WRITTEN INSTRUCTION 1: In the Omega Watches thread, which watch did kevkojak lose the most money on when selling?
WRITTEN INSTRUCTION 2: Rewrite the Omega Watches thread from "# Omega Watches" to "thinking about it.", replacing "dial" with "face".

SELECTION:
# Omega Watches



## antony (Dec 28, 2007)

I've another Omega coming in the next few days , another one to be repaired & rebuilt.

The question is how bad does a dial have to be before it needs to be restored.

A few people have put posts up saying they were thinking about it.

How many people got around to doing it.

Post your before and after pictures of your watche's , I would love to see them , it will let me decide if mine needs doing, I would be greatfull of your views.

I will post a couple of my own on , before and after as soon as I can get to a proper computor .


----------



## greasemonk (Oct 4, 2012)

hi, i bought this 1962 geneve from a jeweller friend for the price of the scrap gold.i dont have a "before" photograph but the dial was the reason it was being scrapped.i like a little patination but this was horrible ,looked like dried porridge.i sent the whole watch off to roberto at c&f dial restorations and a month later this is how it came back.cheers.greasemonk


----------



## PC-Magician (Apr 29, 2013)

I am having a Longines restored, this includes case - movement - and of course the dial.

Will post pictures when all done.

Oh almost forgot I am having some engraving removed from the case back as well.


----------



## kevkojak (May 14, 2009)

I've had an IWC, a Rolex and a couple of Omega watches restored from the ground up in the past.

The IWC and one of the Omegas would have been passable, but the other two were trashed.

In each case I've been 100% happy with the redial, but when I've sold the watches on I lost my shirt - especially the Rolex! It was a 1958 Explorer. I'll try and dig out the before and afters.

Edit;

Here is the thread for my Explorer re-dial.

http://www.thewatchforum.co.uk/index.php?showtopic=71881&hl=explorer&fromsearch=1


----------



## Always"watching" (Sep 21, 2013)

This is a difficult one. I presume that having a dial completely restored would be quite expensive, and yet, because I can't afford a resto NOW, I have missed on on a couple of working watches that I liked. I missed a nice 1950s Cyma hand-wind which was cheap, but the dial had bad brown spotting and instead of buying and waiting until I could afford to have the watch repaired, I didn't buy it. I think that today, I would have bought the watch and waited until I could afford to get the dial done.

ENTRIES SUPPLIED:
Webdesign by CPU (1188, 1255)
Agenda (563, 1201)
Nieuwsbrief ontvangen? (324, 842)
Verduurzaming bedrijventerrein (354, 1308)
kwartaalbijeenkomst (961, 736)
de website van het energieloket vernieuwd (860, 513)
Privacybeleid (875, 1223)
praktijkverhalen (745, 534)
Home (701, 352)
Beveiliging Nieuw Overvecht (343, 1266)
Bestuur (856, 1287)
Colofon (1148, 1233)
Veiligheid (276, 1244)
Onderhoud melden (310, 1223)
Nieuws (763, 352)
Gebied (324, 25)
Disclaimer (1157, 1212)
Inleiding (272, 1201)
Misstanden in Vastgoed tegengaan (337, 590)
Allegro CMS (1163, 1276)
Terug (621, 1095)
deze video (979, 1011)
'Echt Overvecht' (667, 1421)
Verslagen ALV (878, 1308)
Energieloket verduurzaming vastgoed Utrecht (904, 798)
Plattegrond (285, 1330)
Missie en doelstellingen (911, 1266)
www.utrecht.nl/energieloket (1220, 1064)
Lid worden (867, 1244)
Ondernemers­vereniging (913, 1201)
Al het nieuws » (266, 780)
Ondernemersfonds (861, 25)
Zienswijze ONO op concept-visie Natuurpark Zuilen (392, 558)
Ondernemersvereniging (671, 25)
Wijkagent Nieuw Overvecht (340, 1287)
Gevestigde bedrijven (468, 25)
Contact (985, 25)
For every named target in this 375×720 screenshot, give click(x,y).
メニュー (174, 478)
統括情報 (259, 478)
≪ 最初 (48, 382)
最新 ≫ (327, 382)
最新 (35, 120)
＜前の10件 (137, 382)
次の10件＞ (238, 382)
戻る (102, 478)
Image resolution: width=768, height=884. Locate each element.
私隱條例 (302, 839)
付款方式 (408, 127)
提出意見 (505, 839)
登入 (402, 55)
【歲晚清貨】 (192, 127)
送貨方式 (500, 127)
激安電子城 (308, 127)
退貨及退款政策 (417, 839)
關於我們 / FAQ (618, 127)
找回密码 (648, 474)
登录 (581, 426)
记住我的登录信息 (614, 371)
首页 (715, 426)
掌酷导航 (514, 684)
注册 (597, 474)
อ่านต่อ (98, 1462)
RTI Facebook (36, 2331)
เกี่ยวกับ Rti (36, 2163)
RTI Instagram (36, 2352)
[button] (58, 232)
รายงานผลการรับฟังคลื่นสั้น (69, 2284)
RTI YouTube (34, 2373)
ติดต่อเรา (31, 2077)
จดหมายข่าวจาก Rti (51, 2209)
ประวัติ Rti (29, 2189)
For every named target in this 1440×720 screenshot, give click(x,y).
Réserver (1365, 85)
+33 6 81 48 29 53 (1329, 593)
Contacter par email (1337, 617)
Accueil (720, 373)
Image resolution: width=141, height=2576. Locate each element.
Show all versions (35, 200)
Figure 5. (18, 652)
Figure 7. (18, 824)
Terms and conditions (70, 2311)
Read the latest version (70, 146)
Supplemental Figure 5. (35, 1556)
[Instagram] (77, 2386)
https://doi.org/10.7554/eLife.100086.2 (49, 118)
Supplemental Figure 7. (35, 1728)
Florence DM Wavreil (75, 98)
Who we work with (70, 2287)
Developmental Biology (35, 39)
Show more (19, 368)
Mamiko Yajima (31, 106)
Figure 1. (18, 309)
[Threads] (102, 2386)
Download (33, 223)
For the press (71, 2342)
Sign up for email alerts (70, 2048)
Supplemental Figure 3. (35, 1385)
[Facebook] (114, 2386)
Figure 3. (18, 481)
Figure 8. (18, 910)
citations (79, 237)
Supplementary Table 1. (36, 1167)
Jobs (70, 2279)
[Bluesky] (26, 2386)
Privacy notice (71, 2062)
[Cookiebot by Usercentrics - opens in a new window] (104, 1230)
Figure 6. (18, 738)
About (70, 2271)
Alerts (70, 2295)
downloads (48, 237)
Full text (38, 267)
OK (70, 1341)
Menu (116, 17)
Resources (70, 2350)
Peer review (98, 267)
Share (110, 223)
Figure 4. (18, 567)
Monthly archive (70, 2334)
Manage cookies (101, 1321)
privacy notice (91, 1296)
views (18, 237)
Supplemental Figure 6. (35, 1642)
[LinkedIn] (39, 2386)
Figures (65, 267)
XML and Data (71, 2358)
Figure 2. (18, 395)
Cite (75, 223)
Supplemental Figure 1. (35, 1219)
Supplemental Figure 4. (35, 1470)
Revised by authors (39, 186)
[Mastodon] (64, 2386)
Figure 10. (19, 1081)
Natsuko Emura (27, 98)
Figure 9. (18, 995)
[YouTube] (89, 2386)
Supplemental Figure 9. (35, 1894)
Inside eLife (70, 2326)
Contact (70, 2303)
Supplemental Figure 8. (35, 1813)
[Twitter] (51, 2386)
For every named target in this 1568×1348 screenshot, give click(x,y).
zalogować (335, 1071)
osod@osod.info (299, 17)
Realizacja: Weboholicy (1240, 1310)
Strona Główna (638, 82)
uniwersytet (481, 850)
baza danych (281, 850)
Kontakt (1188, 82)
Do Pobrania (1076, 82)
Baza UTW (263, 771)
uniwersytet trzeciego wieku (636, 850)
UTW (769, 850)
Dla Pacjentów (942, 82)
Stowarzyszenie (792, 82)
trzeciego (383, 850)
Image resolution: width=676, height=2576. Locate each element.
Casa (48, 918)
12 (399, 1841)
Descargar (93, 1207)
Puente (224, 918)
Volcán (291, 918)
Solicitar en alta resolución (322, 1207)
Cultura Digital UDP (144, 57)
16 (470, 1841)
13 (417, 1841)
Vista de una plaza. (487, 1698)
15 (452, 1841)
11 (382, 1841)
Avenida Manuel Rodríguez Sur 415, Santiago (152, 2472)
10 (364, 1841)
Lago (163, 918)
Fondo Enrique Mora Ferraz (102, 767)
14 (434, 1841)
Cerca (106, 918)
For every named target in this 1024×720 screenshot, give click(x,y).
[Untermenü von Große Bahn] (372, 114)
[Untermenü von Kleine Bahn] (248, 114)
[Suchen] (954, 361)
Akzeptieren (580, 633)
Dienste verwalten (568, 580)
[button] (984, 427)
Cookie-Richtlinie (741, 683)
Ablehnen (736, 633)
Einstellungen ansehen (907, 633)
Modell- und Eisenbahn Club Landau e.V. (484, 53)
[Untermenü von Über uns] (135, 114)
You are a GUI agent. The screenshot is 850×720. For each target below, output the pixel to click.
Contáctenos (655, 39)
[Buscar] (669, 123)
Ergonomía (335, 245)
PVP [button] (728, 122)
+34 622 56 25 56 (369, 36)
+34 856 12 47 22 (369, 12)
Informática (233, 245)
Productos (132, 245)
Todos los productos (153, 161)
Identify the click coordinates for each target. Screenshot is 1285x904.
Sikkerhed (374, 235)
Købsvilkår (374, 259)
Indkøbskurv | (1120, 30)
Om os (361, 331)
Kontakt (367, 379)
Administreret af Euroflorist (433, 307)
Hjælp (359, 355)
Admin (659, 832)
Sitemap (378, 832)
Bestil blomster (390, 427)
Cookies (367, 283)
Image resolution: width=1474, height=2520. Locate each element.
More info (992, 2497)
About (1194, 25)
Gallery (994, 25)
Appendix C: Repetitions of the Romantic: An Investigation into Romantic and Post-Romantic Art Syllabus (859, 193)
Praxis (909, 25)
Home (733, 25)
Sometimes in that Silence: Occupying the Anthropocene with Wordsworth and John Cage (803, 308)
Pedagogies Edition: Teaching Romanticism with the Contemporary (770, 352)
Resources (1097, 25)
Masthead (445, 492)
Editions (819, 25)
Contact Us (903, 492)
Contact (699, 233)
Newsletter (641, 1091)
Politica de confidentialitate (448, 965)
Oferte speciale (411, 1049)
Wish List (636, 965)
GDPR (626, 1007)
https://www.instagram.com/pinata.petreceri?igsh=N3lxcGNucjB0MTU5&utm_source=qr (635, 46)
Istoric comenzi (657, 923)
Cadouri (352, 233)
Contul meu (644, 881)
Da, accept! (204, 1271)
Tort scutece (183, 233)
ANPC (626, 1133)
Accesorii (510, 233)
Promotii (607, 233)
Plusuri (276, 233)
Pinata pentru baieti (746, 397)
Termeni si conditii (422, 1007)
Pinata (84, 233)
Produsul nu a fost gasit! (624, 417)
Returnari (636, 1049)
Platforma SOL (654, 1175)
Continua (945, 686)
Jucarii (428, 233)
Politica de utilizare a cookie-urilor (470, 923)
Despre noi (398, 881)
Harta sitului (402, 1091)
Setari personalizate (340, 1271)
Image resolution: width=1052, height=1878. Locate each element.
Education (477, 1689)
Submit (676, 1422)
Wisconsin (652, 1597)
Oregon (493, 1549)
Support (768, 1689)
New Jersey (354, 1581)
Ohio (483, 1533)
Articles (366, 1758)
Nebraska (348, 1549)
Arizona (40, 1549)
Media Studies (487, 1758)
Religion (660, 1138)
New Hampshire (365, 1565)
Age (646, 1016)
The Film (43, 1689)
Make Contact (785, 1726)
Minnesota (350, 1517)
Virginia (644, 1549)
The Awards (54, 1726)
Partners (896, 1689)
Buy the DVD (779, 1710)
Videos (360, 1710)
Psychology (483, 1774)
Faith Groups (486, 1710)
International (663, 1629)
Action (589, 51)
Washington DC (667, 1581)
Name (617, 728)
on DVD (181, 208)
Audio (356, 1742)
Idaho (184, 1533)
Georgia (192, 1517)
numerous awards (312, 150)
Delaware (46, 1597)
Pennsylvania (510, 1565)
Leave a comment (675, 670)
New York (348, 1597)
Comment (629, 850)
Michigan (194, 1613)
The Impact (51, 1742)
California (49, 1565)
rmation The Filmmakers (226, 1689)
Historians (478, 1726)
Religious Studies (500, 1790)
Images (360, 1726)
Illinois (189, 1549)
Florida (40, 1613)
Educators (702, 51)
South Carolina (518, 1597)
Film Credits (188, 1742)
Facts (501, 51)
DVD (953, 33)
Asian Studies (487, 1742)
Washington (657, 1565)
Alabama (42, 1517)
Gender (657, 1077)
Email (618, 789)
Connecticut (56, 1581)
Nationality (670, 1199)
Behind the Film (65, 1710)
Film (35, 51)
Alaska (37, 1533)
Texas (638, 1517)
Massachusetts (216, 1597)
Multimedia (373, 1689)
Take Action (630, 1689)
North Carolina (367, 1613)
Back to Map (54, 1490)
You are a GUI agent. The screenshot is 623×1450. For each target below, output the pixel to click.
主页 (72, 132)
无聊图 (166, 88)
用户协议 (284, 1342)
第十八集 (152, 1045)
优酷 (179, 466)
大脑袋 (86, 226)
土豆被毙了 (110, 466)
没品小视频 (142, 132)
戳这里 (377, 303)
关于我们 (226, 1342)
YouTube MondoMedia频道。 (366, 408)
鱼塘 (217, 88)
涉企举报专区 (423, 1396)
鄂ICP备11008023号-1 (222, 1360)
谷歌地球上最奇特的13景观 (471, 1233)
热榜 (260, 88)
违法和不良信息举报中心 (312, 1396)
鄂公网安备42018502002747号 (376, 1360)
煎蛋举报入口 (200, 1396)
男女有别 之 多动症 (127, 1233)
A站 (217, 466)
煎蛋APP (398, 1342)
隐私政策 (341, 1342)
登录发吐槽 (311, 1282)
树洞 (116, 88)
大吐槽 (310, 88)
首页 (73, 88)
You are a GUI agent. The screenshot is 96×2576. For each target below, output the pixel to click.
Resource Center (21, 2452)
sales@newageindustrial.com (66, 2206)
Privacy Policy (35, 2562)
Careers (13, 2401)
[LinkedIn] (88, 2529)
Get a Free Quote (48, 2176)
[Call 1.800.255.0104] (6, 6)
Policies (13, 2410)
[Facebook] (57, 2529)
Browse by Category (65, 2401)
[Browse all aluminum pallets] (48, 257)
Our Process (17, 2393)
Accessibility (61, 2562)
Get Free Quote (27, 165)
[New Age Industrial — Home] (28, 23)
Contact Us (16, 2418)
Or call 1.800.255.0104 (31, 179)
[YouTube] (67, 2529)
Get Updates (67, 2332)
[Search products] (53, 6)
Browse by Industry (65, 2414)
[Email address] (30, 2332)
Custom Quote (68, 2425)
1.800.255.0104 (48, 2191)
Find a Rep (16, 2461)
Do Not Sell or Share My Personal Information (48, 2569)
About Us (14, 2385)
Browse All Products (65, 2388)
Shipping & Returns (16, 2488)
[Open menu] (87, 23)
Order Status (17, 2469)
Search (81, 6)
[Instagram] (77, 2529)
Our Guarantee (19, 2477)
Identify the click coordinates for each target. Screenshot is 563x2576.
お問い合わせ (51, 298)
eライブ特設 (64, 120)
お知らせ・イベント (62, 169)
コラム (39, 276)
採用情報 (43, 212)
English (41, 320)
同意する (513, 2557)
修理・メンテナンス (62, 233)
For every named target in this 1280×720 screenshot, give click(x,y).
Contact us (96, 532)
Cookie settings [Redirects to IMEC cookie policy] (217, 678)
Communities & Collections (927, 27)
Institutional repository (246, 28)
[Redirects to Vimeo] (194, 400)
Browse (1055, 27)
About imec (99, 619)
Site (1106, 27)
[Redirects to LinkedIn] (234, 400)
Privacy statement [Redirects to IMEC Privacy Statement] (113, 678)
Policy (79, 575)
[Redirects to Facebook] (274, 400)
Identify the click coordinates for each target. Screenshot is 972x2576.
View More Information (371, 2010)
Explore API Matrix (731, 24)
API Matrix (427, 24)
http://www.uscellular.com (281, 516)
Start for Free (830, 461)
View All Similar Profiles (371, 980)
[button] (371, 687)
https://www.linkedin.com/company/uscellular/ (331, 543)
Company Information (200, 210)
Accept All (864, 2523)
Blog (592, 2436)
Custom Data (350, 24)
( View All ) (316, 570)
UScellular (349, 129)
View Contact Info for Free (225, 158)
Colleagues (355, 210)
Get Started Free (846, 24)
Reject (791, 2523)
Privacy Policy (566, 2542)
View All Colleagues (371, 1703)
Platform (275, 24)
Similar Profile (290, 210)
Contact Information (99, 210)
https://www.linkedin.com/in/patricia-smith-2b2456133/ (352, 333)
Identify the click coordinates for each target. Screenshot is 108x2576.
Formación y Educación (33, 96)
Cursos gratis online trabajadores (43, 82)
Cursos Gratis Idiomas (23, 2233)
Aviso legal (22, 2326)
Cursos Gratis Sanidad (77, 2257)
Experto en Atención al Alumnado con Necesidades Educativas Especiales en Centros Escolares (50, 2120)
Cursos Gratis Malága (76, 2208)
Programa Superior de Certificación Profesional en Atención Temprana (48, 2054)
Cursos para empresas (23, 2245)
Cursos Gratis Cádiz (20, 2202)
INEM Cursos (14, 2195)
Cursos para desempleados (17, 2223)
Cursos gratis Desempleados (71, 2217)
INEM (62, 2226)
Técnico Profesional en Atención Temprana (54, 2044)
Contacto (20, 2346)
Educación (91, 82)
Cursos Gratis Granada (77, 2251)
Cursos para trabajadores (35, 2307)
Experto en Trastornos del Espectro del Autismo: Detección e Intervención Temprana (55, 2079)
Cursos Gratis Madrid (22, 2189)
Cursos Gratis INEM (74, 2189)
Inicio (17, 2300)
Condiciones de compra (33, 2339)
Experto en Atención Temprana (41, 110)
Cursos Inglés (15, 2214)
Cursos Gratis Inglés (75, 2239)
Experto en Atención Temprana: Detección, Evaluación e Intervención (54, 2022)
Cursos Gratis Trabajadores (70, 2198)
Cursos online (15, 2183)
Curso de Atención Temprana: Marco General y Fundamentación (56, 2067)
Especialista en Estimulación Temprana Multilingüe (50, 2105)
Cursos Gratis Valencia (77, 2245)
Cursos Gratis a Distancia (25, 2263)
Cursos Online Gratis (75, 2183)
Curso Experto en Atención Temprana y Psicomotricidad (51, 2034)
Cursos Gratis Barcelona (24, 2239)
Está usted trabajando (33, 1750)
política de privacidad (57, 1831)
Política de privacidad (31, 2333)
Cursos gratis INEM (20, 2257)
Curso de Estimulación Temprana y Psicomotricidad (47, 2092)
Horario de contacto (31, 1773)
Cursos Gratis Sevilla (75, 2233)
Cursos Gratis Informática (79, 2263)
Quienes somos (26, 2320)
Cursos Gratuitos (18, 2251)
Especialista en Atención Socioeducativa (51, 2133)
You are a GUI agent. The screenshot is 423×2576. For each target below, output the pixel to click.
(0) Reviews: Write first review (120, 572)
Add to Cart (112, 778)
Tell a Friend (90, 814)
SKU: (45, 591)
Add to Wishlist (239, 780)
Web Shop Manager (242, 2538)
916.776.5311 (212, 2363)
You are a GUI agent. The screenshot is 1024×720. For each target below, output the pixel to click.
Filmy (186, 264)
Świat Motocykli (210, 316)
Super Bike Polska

PROBLEM SOLUTION 1: The Rolex, a 1958 Explorer.

PROBLEM SOLUTION 2:
# Omega Watches



## antony (Dec 28, 2007)

I've another Omega coming in the next few days , another one to be repaired & rebuilt.

The question is how bad does a face have to be before it needs to be restored.

A few people have put posts up saying they were thinking about it.